------ Passage provided

Apple device management company, Jamf (NASDAQ:JAMF) reported Q3 FY2021 results beating Wall St's expectations, with revenue up 35.8% year on year to $95.6 million. Guidance for next quarter's revenue was $100 million at the midpoint, which is 1.19% above the analyst consensus. Jamf made a GAAP loss of $30.3 million, down on its loss of $5.09 million, in the same quarter last year.
Jamf (JAMF) Q3 FY2021 Highlights:
- Revenue: $95.6 million vs analyst estimates of $93.7 million (2.01% beat)
- EPS (non-GAAP): $0.01 vs analyst estimates of $0.01
- Revenue guidance for Q4 2021 is $100 million at the midpoint, above analyst estimates of $98.8 million
- Gross Margin (GAAP): 72.3%, down from 78.3% same quarter last year
Founded in 2002 by Zach Halmstad and Chip Pearson, right around the time when Apple began to dominate the personal computing market, Jamf (NASDAQ:JAMF) provides software for companies to manage Apple devices such as Macs, iPads, and iPhones.
Apple is known for making user-friendly computing devices and it is not surprising that the demand for its products has grown over the years. As their adoption became widespread across the business and education world, so did the need to manage these devices at scale. Keeping hundreds and thousands of devices up-to-date, with all the necessary apps installed and required level of security enforced can be really time consuming, and if it was to be done manually it would require a large number of IT technicians.

------------
------ Data section

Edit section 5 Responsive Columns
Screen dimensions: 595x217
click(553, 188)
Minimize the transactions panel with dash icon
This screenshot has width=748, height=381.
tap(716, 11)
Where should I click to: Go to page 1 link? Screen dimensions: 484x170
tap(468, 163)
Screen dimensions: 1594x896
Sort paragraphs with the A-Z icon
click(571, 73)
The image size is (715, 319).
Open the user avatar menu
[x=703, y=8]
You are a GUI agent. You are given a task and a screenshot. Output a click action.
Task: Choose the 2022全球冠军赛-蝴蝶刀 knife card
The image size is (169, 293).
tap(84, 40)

------------
------ Data section

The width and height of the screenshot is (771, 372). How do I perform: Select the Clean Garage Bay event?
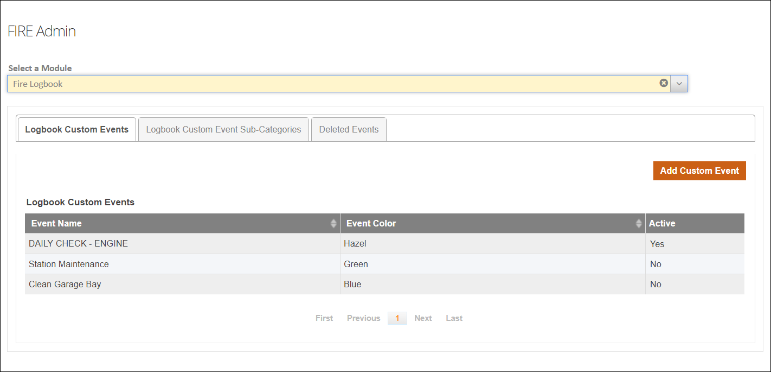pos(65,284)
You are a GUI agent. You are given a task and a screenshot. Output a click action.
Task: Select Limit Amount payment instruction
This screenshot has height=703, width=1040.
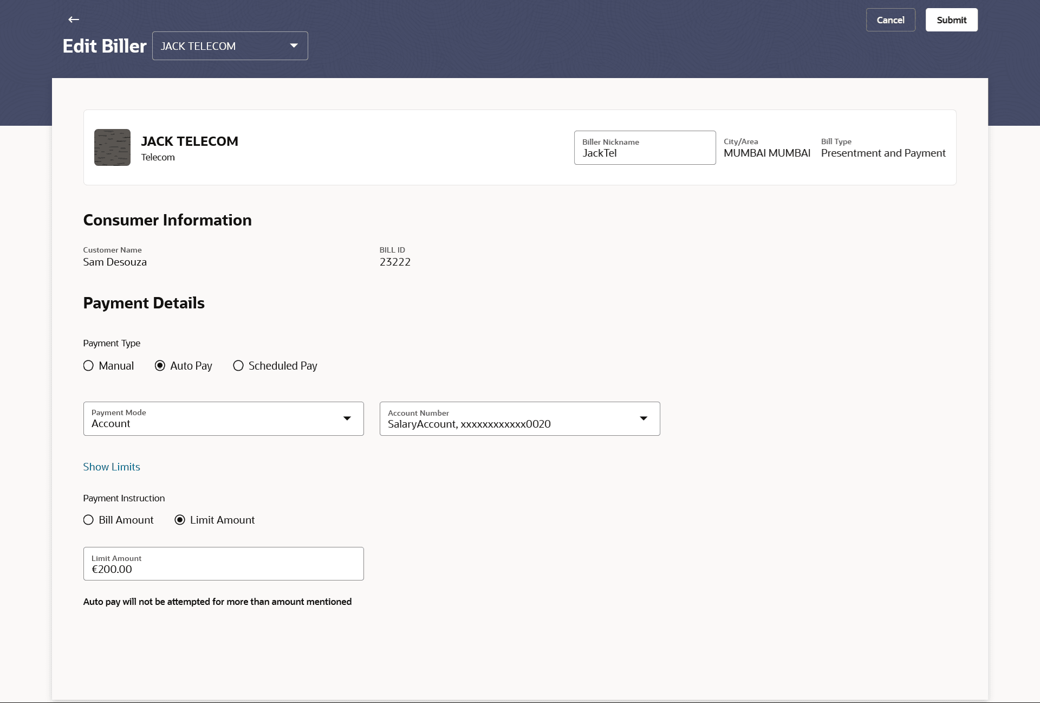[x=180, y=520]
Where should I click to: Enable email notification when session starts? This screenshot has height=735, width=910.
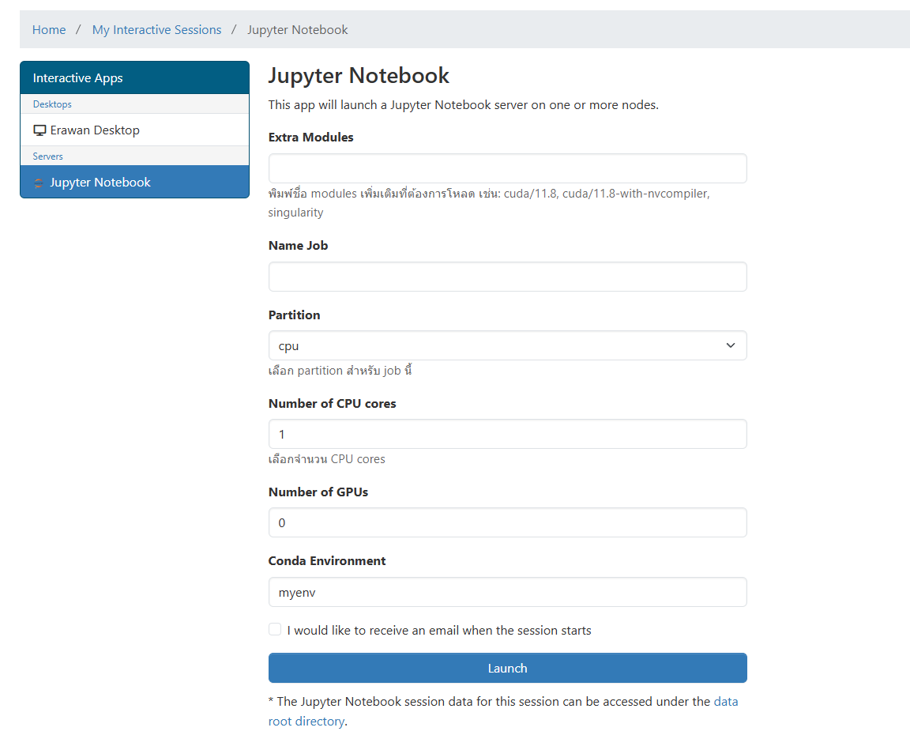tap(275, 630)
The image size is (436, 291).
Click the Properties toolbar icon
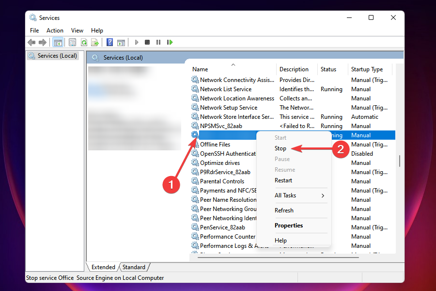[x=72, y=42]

------------

Swap "Wall St's" for "Wall Street's" in the Jamf earnings report, and give the part between "Apple device management" and "quarter last year.", inclusive, with that change. You can work from the text alone and ignore the material.

Apple device management company, Jamf (NASDAQ:JAMF) reported Q3 FY2021 results beating Wall Street's expectations, with revenue up 35.8% year on year to $95.6 million. Guidance for next quarter's revenue was $100 million at the midpoint, which is 1.19% above the analyst consensus. Jamf made a GAAP loss of $30.3 million, down on its loss of $5.09 million, in the same quarter last year.